• [EXERCISE] Can you rewrite the data from the line containing "Describe the element" through the end, switching "screenshot" to "screen capture" and changing nothing else? Leave the pictures out.

• [DATA FOR THE TASK]
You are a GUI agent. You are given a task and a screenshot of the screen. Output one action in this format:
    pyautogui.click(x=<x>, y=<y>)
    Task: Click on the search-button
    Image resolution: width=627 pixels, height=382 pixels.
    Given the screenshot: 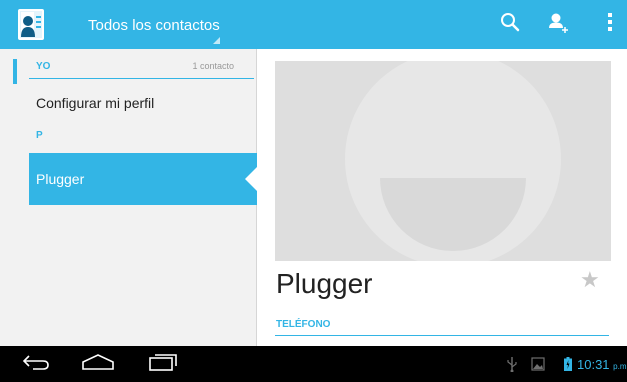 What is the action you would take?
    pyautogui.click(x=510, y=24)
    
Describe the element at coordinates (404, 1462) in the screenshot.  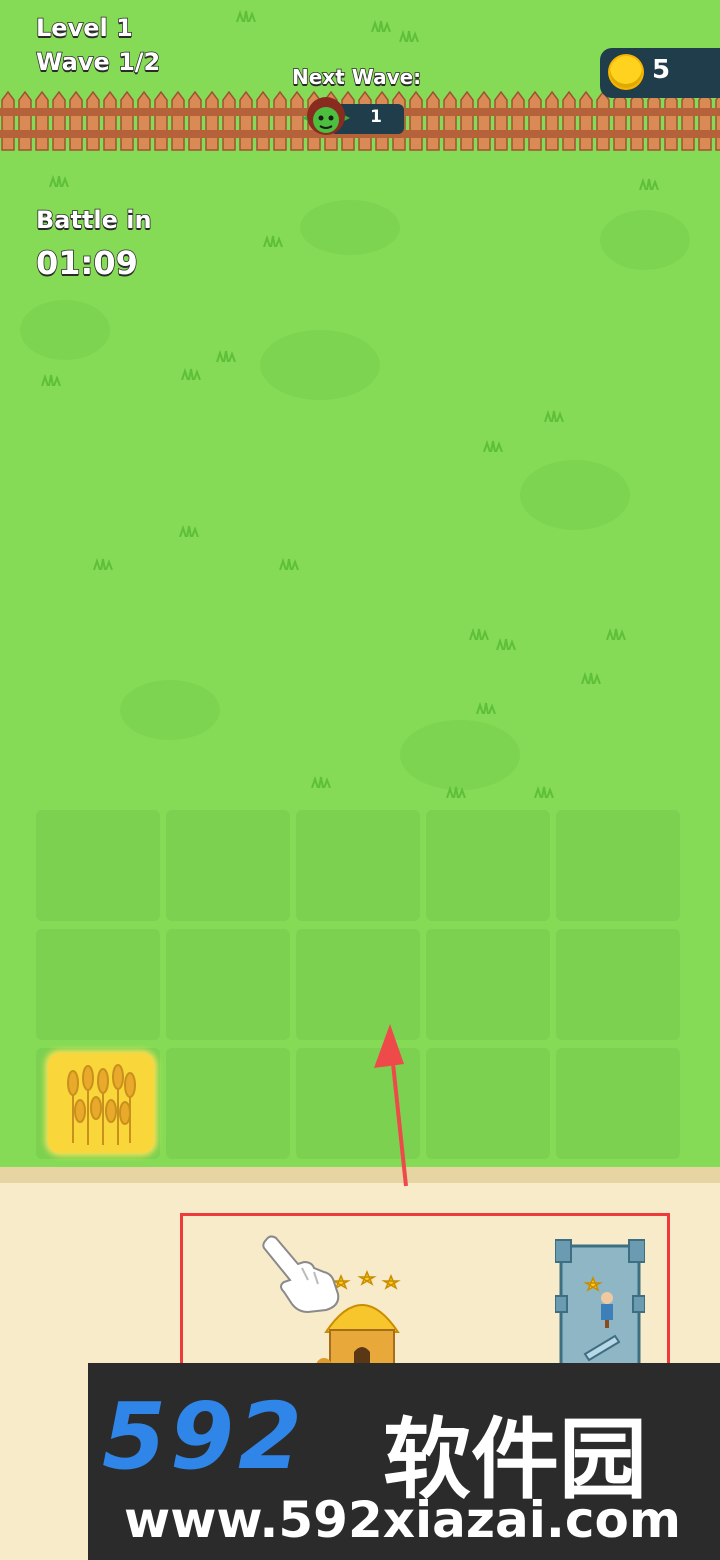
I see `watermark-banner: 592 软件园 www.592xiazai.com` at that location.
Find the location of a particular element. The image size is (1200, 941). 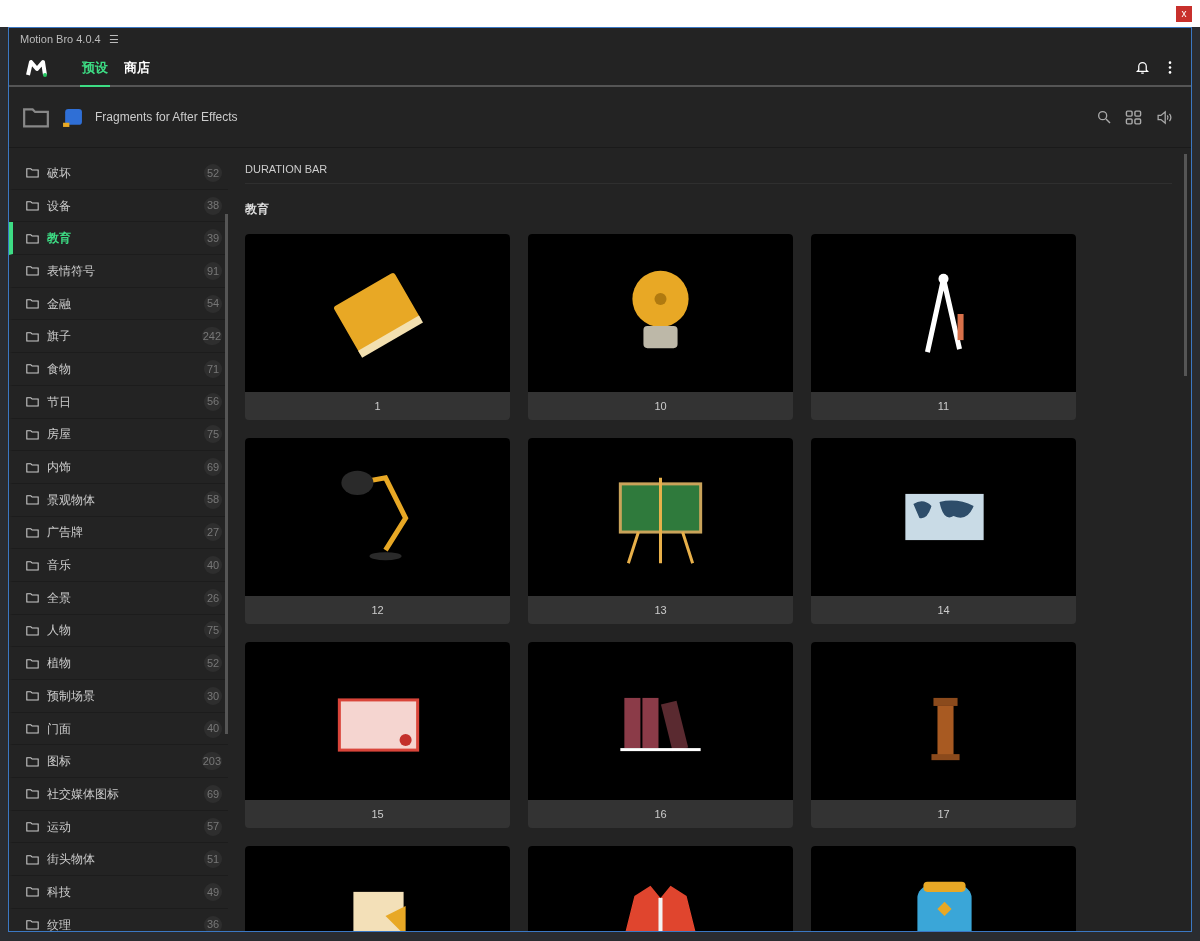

• [SOLUTION BELOW]
Describe the element at coordinates (404, 1462) in the screen capture.  
I see `watermark-banner: 592 软件园 www.592xiazai.com` at that location.
Find the location of a particular element. The image size is (1200, 941). 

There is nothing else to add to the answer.